Please repeat everything below from the line containing "The height and width of the screenshot is (576, 648)." down to the line containing "The height and width of the screenshot is (1237, 1571).", both of those lines included, word for word and with nothing else.
=== Section Start ===
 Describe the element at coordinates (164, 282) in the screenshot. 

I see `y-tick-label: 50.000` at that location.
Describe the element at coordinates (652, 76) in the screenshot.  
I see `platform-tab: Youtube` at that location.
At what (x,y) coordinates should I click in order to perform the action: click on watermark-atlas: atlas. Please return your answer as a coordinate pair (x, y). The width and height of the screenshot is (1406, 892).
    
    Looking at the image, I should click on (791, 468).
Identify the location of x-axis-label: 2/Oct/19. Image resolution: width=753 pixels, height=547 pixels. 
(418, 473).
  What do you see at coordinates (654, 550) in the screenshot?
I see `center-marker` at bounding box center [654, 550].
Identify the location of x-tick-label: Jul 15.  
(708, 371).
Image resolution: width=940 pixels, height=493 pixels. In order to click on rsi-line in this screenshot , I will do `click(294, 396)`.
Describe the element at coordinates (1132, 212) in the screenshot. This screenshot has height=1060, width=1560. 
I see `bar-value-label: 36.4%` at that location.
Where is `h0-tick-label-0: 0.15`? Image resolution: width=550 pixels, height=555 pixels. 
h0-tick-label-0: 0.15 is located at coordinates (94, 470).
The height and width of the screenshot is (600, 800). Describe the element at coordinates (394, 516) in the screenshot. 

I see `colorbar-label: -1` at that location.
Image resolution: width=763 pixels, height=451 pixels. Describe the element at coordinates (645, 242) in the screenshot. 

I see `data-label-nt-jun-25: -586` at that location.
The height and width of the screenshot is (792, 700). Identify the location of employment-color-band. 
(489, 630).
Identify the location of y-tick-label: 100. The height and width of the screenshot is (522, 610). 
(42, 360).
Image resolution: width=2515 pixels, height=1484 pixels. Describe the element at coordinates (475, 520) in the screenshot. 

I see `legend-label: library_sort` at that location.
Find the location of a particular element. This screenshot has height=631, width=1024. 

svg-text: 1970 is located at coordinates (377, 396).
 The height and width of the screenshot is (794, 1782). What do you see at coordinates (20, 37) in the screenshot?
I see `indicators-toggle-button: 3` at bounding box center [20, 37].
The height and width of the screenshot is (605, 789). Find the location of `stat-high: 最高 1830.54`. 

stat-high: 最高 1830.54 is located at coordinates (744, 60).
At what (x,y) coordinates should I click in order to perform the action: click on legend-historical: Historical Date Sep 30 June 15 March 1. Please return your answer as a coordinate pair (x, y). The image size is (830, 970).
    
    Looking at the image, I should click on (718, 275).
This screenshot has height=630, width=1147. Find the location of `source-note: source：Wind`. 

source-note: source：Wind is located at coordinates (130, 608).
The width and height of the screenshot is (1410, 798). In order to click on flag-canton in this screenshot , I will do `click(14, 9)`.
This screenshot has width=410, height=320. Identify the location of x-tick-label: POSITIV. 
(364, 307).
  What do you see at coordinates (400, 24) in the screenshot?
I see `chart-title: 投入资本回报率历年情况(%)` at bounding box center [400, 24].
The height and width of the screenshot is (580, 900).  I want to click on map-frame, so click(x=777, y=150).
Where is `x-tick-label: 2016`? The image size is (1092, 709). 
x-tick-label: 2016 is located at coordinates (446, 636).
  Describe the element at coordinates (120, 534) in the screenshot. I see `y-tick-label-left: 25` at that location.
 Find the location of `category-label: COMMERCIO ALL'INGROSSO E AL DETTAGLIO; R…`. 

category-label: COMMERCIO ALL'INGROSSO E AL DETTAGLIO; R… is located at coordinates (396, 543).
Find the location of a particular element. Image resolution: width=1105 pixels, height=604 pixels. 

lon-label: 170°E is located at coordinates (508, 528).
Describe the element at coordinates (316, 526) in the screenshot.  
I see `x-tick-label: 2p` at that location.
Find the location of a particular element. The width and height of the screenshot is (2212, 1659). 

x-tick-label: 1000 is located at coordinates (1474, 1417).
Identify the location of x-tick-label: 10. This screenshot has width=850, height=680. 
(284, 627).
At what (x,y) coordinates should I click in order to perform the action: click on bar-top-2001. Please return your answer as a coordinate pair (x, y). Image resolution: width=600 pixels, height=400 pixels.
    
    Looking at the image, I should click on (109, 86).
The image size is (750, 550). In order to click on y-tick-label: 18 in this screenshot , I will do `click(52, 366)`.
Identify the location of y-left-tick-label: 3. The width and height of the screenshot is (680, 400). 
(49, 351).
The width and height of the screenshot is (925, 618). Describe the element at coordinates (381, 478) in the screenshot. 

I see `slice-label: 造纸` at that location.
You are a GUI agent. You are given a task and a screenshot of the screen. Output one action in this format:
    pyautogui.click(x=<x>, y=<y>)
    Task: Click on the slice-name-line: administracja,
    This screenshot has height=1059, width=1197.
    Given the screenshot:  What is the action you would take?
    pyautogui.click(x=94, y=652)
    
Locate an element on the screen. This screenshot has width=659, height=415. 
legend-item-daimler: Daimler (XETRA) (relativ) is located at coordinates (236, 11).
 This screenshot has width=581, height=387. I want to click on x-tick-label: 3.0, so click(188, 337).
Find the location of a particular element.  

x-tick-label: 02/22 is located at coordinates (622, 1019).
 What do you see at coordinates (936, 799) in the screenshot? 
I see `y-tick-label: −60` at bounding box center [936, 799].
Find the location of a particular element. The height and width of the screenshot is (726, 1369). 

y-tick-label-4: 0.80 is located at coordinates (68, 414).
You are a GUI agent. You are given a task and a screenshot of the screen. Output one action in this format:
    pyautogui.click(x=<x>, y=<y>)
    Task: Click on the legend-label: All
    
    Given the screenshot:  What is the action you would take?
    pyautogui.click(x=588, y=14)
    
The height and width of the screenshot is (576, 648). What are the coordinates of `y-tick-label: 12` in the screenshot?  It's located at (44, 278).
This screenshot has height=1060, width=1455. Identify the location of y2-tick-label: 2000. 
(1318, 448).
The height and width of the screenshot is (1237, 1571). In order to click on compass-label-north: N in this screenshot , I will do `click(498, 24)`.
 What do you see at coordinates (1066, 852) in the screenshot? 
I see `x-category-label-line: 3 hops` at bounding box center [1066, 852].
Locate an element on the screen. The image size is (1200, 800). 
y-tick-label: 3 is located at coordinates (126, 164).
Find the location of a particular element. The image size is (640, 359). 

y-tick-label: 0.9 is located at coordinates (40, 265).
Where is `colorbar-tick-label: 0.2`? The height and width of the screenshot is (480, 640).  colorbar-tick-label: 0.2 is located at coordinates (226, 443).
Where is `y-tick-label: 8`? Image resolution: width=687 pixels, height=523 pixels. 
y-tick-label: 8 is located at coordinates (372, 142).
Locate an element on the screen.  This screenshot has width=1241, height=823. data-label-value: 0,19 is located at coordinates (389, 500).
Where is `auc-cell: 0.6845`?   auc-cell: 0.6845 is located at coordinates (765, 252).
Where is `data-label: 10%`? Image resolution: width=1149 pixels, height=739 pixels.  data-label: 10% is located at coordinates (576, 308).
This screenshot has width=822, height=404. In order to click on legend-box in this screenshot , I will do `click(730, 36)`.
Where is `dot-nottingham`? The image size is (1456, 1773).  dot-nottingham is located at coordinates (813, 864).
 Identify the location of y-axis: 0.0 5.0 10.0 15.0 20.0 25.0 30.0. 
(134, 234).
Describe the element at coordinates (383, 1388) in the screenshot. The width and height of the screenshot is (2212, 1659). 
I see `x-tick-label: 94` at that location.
=== Section End ===
THE COMPLETED TASK:
The height and width of the screenshot is (576, 648). What are the coordinates of `y-tick-label: 12` in the screenshot?  It's located at (44, 278).
This screenshot has height=1060, width=1455. Identify the location of y2-tick-label: 2000. 
(1318, 448).
The height and width of the screenshot is (1237, 1571). In order to click on compass-label-north: N in this screenshot , I will do `click(498, 24)`.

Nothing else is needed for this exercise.